— Exercise brief —
In the listing below, locate the line that contains "Expand the Use code snippet dropdown" and the line that contains "Image resolution: width=1443". Restate word for word those two lines and every line between them, and nothing else.

— Recorded data —
= = = = =

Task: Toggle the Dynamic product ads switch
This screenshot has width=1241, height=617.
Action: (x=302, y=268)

= = = = =

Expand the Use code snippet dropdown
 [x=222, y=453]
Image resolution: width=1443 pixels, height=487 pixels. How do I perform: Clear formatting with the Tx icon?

= = = = =

— Written answer —
Expand the Use code snippet dropdown
 [x=222, y=453]
Image resolution: width=1443 pixels, height=487 pixels. How do I perform: Clear formatting with the Tx icon?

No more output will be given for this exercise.